## GIVEN ENTRIES
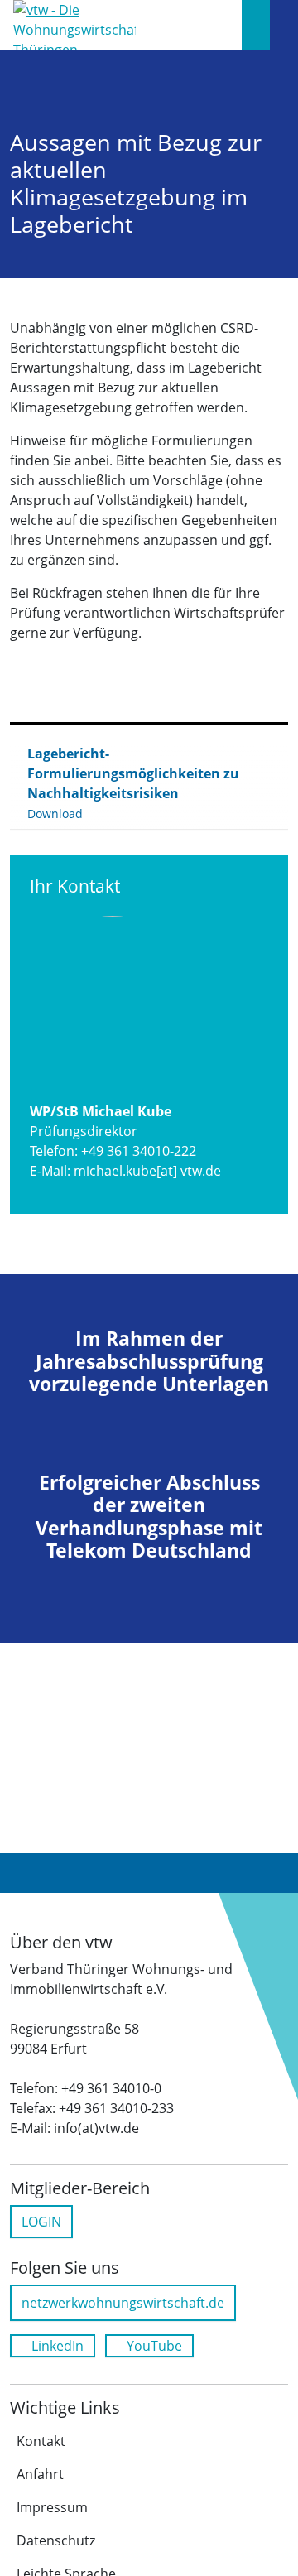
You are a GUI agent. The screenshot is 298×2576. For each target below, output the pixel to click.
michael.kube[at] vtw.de (147, 1171)
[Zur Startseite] (74, 23)
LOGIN (41, 2221)
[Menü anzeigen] (284, 25)
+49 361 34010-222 (138, 1151)
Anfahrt (40, 2474)
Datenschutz (56, 2540)
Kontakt (41, 2441)
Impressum (52, 2507)
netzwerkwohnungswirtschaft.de (123, 2303)
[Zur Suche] (256, 25)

## WORK TASK
Please write out, exactly as they appear, only the lines from the one holding "Anfahrt (40, 2474)" through the end of the data.

## ANSWER TO THIS PROBLEM
Anfahrt (40, 2474)
Datenschutz (56, 2540)
Kontakt (41, 2441)
Impressum (52, 2507)
netzwerkwohnungswirtschaft.de (123, 2303)
[Zur Suche] (256, 25)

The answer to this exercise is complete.